##### Supplied data
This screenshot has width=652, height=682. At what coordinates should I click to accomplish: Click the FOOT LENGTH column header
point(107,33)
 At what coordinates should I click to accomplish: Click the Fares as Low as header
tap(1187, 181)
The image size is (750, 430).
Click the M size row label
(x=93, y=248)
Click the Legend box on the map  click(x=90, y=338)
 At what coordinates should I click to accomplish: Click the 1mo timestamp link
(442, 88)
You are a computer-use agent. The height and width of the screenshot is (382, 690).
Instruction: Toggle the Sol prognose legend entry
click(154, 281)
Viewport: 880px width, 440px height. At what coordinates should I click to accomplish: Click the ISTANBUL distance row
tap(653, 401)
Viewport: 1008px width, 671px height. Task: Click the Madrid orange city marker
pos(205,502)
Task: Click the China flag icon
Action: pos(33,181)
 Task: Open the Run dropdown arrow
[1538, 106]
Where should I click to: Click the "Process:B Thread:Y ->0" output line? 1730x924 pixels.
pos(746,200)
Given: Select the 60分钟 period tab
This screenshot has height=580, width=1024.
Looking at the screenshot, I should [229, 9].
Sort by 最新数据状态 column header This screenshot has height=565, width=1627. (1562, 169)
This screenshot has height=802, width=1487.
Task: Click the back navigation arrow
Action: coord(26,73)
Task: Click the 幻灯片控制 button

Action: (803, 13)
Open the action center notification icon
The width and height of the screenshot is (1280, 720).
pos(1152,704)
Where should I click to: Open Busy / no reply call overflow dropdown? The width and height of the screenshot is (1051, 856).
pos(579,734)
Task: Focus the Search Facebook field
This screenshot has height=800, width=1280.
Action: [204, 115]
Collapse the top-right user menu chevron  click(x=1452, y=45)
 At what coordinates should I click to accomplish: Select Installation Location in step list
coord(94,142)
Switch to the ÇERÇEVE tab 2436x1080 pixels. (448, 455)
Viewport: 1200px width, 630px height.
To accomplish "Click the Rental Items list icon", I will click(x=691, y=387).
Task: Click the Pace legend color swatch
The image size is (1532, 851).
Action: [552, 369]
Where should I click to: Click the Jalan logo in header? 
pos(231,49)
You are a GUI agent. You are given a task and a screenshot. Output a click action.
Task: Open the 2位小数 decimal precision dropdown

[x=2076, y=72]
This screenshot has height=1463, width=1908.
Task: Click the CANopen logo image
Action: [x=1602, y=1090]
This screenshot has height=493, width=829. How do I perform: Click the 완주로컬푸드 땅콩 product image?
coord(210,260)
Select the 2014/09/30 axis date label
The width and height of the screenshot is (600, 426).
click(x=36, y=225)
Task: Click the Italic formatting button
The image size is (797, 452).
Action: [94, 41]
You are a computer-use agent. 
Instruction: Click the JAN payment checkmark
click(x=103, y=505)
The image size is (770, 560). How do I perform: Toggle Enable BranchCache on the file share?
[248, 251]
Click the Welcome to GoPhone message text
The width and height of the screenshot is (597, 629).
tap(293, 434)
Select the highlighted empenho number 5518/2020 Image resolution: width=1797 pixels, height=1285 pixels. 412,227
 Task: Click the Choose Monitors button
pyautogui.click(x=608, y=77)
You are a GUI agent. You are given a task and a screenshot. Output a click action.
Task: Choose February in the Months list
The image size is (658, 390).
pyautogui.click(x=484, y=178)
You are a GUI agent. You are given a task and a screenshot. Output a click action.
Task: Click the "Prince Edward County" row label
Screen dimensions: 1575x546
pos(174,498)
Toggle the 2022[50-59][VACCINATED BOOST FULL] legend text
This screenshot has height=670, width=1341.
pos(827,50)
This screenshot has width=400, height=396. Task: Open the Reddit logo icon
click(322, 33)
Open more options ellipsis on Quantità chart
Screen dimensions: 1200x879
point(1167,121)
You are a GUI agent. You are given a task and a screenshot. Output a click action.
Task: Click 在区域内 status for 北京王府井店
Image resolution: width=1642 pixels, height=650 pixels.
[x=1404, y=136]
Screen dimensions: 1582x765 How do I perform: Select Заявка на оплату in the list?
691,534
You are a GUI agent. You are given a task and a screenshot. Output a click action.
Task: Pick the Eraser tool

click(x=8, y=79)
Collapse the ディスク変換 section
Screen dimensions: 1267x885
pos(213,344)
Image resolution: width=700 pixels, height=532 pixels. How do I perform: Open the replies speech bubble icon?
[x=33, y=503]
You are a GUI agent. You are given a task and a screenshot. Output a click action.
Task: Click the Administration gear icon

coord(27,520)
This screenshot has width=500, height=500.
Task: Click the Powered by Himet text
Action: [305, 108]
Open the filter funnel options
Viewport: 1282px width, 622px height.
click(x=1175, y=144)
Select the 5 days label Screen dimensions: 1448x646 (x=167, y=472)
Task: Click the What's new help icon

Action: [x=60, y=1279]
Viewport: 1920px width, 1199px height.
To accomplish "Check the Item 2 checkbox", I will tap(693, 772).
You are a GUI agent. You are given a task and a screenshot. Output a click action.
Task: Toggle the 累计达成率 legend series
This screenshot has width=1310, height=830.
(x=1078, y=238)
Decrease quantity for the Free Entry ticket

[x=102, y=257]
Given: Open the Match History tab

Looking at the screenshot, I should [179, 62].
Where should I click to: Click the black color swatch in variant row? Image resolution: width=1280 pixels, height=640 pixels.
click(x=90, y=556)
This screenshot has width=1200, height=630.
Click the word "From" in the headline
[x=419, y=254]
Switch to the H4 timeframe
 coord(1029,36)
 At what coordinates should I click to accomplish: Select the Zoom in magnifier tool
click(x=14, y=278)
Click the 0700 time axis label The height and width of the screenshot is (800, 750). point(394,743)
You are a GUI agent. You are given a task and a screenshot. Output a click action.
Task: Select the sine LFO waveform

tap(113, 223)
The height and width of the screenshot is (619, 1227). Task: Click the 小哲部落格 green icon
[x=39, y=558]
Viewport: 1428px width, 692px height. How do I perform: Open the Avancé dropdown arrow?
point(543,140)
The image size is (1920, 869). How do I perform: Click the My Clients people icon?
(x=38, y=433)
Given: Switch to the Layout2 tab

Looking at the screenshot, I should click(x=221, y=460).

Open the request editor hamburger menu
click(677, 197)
##########
_Problem to work on_
Search the entries for the string "computer" and collect each line that has it.

_Exercise answer_
You are a computer-use agent. The height and width of the screenshot is (382, 690).
You are a computer-use agent. 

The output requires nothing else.